The GBP/USD pair continued its recovery on Monday, approaching 1.2580 during the Asian trading hours. The move follows increased division among Bank of England (BoE) policymakers over the necessity of rate cuts to address a slowing economy. The BoE’s Monetary Policy Committee (MPC) voted 6-3 to keep interest rates unchanged, marking a larger-than-expected split. Trading volumes were lower than usual due to the upcoming New Year holiday.
Rising US Treasury yields, with the benchmark 10-year note reaching a seven-month high of 4.620% on Monday, are seen as supportive for the US Dollar (USD). In addition, expectations surrounding President-elect Donald Trump’s policies—looser regulations, tax cuts, tariff hikes, and stricter immigration—could spur inflation and potentially slow the pace of the US Federal Reserve’s (Fed) rate cuts, further bolstering the USD.

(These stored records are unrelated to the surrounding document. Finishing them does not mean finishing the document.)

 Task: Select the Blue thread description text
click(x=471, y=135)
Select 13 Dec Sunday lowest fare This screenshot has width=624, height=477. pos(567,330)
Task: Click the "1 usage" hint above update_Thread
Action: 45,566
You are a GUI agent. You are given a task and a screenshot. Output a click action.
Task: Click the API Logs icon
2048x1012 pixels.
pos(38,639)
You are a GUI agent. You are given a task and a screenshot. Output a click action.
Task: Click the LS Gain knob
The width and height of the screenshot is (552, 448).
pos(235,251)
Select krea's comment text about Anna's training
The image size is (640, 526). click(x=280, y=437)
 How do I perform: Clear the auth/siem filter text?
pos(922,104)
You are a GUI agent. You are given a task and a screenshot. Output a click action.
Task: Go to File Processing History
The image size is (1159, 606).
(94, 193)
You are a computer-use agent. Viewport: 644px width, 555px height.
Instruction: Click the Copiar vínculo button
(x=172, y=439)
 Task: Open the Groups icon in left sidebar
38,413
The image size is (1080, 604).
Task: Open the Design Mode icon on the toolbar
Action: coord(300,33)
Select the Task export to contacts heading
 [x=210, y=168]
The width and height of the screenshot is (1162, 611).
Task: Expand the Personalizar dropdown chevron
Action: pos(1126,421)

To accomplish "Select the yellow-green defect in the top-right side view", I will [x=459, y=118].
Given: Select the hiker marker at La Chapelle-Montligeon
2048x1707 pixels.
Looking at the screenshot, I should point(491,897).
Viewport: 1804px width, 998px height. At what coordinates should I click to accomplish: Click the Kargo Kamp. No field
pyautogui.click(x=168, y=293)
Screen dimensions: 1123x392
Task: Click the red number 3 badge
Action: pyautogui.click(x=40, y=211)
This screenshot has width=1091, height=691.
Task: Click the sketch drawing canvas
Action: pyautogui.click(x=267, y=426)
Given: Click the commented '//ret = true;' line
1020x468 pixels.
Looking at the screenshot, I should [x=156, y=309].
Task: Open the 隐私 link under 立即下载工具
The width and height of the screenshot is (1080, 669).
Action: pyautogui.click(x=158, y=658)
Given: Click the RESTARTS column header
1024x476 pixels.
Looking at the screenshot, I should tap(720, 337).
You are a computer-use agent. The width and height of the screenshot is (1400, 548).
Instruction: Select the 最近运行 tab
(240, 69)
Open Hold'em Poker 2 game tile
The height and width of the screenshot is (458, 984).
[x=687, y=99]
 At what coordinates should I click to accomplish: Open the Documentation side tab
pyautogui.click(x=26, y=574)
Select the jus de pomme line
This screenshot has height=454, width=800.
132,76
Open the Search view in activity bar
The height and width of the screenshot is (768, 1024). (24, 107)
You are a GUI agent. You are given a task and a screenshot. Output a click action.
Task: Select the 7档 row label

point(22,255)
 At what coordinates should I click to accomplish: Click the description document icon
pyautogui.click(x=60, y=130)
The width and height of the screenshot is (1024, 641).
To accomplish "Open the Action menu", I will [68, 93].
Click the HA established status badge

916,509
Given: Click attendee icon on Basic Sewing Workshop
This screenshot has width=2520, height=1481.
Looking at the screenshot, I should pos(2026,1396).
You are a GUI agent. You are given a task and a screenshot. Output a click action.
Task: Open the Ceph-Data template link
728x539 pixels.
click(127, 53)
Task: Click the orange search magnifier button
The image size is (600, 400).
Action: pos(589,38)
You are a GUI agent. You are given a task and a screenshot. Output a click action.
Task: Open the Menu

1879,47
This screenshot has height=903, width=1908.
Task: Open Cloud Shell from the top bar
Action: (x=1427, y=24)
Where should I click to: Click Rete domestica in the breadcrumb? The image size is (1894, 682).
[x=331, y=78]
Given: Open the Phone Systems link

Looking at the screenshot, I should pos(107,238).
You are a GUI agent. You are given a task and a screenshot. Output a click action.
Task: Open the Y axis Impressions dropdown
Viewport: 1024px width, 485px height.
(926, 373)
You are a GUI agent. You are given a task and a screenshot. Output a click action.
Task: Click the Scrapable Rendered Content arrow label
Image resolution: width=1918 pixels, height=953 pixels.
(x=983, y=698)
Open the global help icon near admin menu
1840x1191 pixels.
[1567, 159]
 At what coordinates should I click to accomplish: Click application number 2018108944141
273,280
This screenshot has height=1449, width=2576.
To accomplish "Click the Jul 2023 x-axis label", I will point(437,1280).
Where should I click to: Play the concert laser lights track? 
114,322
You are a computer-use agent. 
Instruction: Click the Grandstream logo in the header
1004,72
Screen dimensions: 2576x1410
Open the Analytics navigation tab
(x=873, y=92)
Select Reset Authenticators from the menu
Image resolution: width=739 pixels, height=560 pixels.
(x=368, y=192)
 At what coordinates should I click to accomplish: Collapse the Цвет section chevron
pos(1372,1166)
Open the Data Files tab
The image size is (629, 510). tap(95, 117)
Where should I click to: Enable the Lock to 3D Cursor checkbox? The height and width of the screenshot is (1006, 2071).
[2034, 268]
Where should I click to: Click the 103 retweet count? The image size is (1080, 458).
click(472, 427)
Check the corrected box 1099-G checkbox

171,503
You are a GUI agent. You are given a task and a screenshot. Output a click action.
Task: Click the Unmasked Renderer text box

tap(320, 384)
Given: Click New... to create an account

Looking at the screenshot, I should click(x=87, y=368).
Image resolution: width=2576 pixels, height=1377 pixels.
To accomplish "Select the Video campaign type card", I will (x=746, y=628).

In December, the BoE kept its interest rate at 4.75% and maintained its guidance for “gradual” rate cuts next year. BoE Governor Andrew Bailey remarked, “We think a gradual approach to future interest rate cuts remains right, but with the heightened uncertainty in the economy, we can’t commit to when or by how much we will cut rates in the coming year.” As expectations for more dovish moves from the BoE grow, the British Pound (GBP) could face downward pressure against the US Dollar in the near term.